It is not a great feat of punditry to recognize that rallies are important to Donald Trump. Until he can host these massive gatherings again, he will be leaving one of his greatest campaign assets on the table. But the ultimate outsider candidate of 2016 now enjoys all the advantages of the White House in 2020.

Normalcy is far more important to the Democrats. Without the regular flow of a campaign, they will be unable to create opportunities to be covered by the media or to drive a relevant message.


It is also likely the national conventions will be greatly altered in presentation. While a Zoom meeting is becoming normal for most working Americans, a variation of that practice cannot possibly deliver on the needs of the national parties.

For all of their flaws, conventions are still opportunities to energize a candidate’s base and send them home ready to work for the vision they heard. The president, however, still has the bully pulpit, and this president knows how to use it like no one before him.

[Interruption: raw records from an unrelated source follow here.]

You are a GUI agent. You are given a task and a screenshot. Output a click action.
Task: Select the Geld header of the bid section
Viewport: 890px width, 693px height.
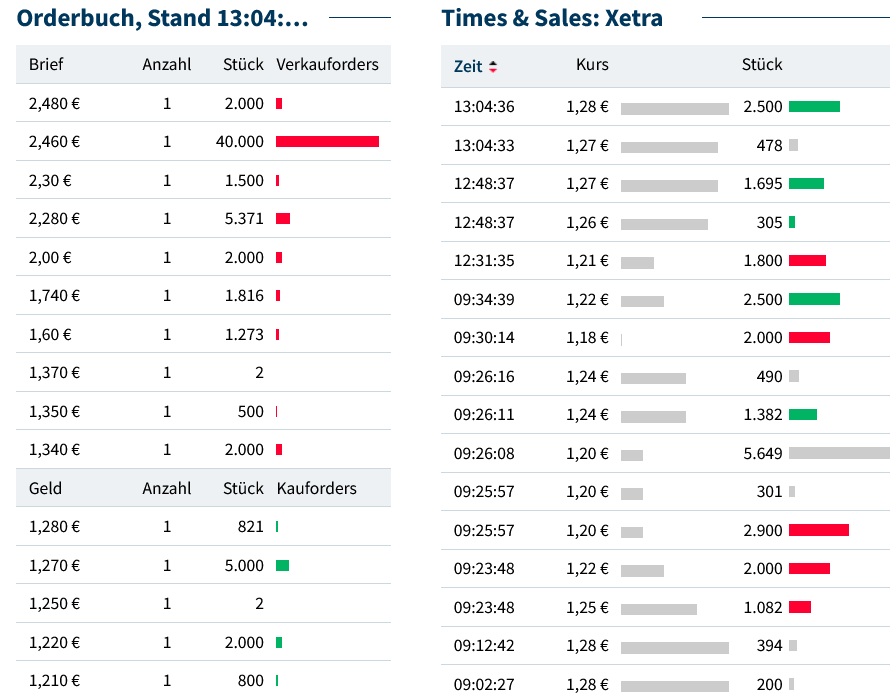[x=45, y=489]
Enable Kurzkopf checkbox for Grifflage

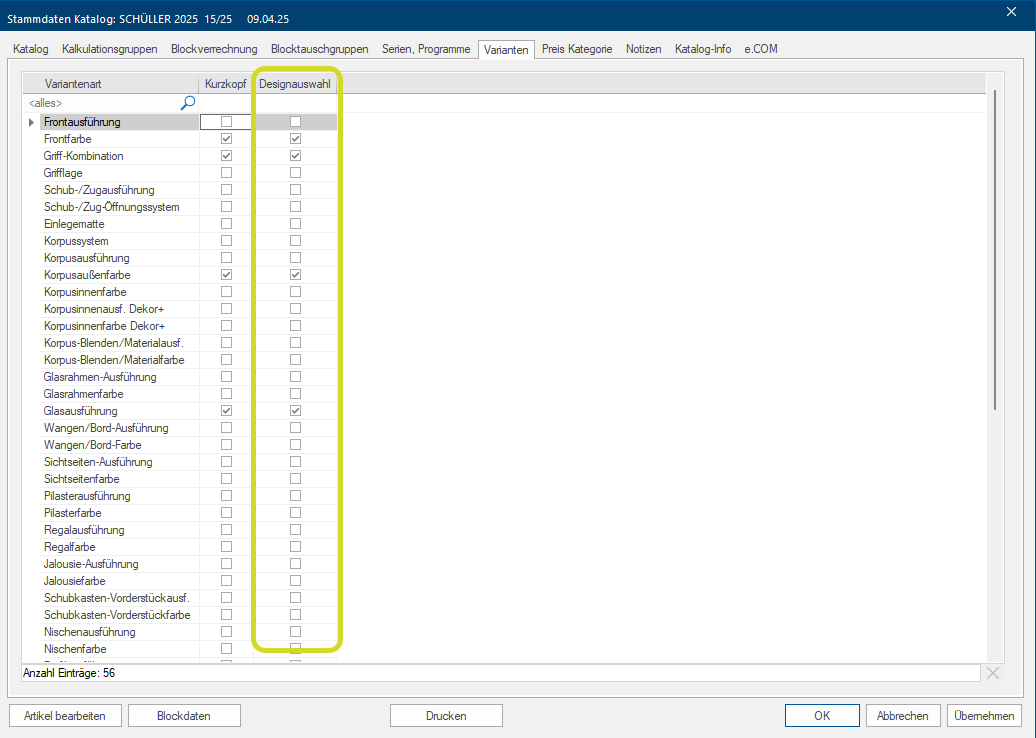pyautogui.click(x=226, y=173)
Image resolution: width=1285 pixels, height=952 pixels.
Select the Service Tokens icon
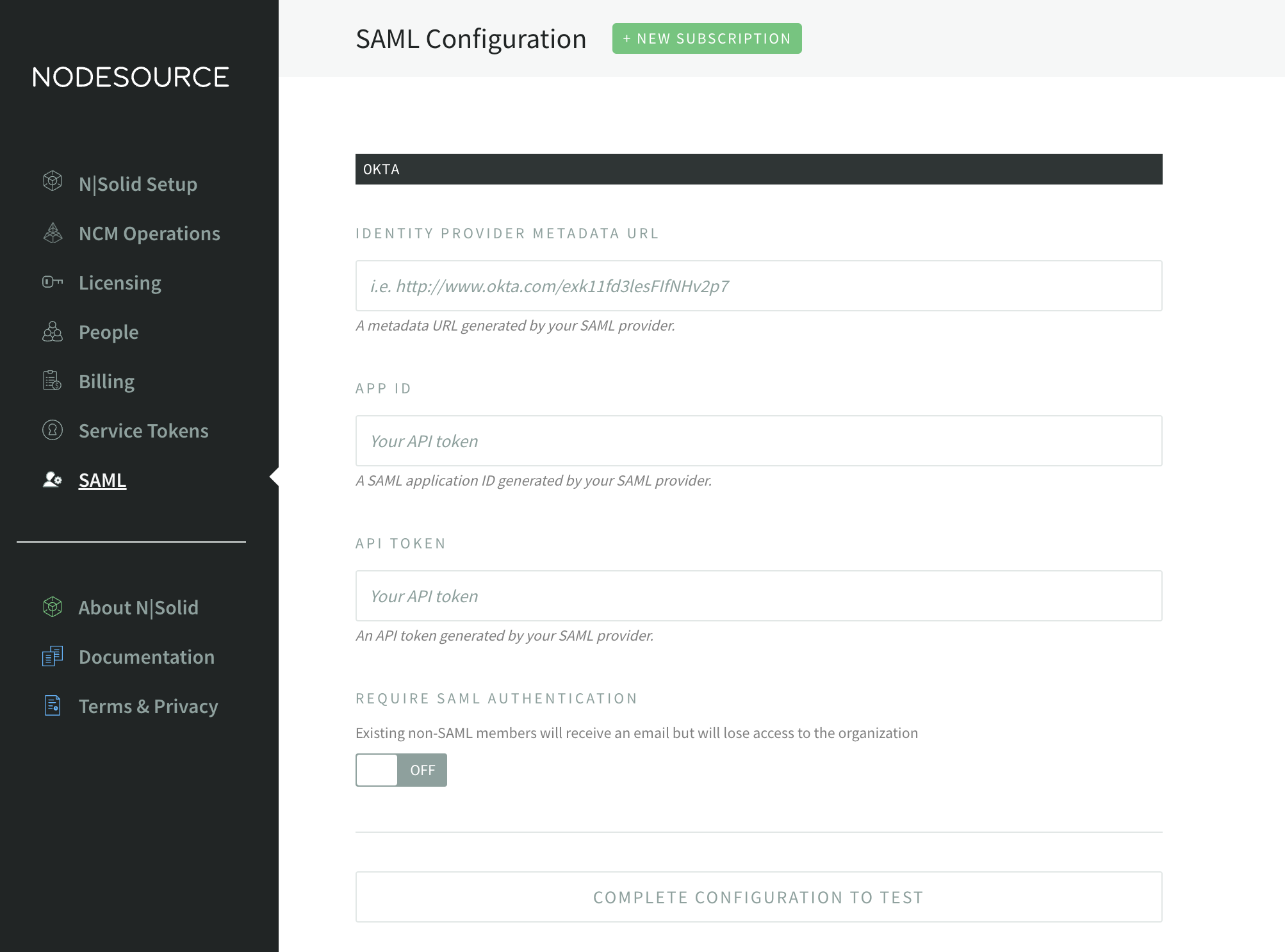pos(53,430)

Who knows how the landscape will look by the fall campaign? It could be that we are in a continued state of social distancing. That will, no doubt, raise the stakes of the debates. But, it will mostly be a campaign about how Americans in a few swing states feel about the president and his ability to affect their economic future and to keep them safe. It will have little to do with the campaign Democrats will try to prosecute in a media environment that has little time for their message.

This is an uncomfortable space for a challenger's campaign to occupy – one of a protest candidate hoping that enough Americans will see him as a repository for votes against an incumbent.


Campaigns can always raise more money. Campaigns can always knock on more doors (or whatever the virtual equivalent of that will be). And campaigns can always buy another negative advertisement. What campaigns cannot do is get time back. The election will take place in November, and every day Joe Biden is unable to articulate a vision for why he deserves our vote is another day Donald Trump gets to control the narrative.

Perhaps when voters walk into the election booth they will want an alternative. Joe Biden may very well be the next president of the United States, but it is quite conceivable that it will have nothing to do with his campaign.